Chronic consumption of beta-sitosterol-beta-D-glucoside (BSSG), a neurotoxin contained in cycad seeds, leads to Parkinson's disease in humans and rodents. Here, we explored whether a single intranigral administration of BSSG triggers neuroinflammation and neurotoxic A1 reactive astrocytes besides dopaminergic neurodegeneration. We injected 6 mu g BSSG/1 mu L DMSO or vehicle into the left substantia nigra and immunostained with antibodies against tyrosine hydroxylase (TH) together with markers of microglia (OX42), astrocytes (GFAP, S100 beta, C3), and leukocytes (CD45). We also measured nitric oxide (NO), lipid peroxidation (LPX), and proinflammatory cytokines (TNF-alpha, IL-1 beta, IL-6). The Evans blue assay was used to explore the blood-brain barrier (BBB) permeability. We found that BSSG activates NO production on days 15 and 30 and LPX on day 120. Throughout the study, high levels of TNF-alpha were present in BSSG-treated animals, whereas IL-1 beta was induced until day 60 and IL-6 until day 30. Immunoreactivity of activated microglia (899.0 +/- 80.20%) and reactive astrocytes (651.50 +/- 11.28%) progressively increased until day 30 and then decreased to remain 251.2 +/- 48.8% (microglia) and 91.02 +/- 39.8 (astrocytes) higher over controls on day 120. C3(+) cells were also GFAP and S100 beta immunoreactive, showing they were neurotoxic A1 reactive astrocytes.
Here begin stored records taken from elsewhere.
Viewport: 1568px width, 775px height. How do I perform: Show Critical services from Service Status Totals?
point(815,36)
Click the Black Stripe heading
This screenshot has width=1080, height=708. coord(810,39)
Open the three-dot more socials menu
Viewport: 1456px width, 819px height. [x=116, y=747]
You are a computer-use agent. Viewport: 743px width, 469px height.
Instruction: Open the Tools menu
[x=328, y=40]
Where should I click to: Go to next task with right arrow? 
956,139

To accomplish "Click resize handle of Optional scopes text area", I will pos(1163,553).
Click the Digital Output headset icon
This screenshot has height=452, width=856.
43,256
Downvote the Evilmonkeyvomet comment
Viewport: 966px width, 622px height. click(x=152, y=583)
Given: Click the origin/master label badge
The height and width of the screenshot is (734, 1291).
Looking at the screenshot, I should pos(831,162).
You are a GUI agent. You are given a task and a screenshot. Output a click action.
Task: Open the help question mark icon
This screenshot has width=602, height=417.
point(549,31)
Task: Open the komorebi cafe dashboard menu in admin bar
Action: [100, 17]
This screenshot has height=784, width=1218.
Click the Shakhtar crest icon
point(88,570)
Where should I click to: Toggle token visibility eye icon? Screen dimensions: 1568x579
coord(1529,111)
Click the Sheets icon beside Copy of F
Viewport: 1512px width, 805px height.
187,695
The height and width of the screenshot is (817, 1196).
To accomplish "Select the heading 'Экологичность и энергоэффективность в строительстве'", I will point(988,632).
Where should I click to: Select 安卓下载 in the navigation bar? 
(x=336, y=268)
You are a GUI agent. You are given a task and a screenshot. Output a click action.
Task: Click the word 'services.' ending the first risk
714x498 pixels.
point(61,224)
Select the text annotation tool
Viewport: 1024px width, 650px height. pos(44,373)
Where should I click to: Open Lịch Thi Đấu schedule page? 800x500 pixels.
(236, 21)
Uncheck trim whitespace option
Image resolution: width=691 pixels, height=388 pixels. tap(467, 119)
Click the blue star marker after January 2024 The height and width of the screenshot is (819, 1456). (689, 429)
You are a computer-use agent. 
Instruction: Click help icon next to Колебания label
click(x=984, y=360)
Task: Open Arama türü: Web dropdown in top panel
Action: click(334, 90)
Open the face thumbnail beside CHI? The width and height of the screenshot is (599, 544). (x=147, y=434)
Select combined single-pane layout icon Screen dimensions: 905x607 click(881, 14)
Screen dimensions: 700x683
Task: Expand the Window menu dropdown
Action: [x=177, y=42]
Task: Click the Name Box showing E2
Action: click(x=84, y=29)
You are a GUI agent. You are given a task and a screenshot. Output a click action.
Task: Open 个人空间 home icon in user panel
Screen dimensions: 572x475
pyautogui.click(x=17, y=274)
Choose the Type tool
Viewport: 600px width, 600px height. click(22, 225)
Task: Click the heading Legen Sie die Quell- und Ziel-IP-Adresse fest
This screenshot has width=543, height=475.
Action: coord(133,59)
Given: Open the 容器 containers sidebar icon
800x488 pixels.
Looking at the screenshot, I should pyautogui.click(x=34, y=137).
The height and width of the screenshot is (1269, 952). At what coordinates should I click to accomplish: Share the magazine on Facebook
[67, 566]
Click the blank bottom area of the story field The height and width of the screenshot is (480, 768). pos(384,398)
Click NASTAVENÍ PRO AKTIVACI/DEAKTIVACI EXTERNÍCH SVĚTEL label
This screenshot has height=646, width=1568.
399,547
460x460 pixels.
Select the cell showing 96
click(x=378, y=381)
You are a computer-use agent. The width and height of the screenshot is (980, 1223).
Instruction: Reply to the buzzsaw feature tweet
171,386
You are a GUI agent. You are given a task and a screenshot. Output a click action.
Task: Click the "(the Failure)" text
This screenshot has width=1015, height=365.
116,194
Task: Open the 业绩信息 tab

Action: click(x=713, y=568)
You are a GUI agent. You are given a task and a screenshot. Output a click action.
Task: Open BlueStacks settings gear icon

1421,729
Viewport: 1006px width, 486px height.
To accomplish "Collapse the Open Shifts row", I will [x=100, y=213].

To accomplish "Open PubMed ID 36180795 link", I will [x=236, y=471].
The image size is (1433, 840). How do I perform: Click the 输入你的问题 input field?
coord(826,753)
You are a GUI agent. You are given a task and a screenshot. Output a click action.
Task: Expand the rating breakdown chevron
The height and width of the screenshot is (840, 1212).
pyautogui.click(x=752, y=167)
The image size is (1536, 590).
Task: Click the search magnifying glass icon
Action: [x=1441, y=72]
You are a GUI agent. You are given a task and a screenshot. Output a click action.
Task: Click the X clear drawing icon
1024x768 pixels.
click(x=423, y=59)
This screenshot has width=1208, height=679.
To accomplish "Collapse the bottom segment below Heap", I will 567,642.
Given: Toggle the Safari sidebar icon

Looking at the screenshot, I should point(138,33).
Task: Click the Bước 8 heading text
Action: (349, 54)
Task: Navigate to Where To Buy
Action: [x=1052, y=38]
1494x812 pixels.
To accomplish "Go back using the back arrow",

BBB remained permeable until day 15 when immune cell infiltration was maximum. TH immunoreactivity progressively declined, reaching 83.6 +/- 1.8% reduction on day 120. Our data show that BSSG acute administration causes chronic neuroinflammation mediated by activated microglia, neurotoxic A1 reactive astrocytes, and infiltrated immune cells. The severe neuroinflammation might trigger Parkinson's disease in BSSG intoxication.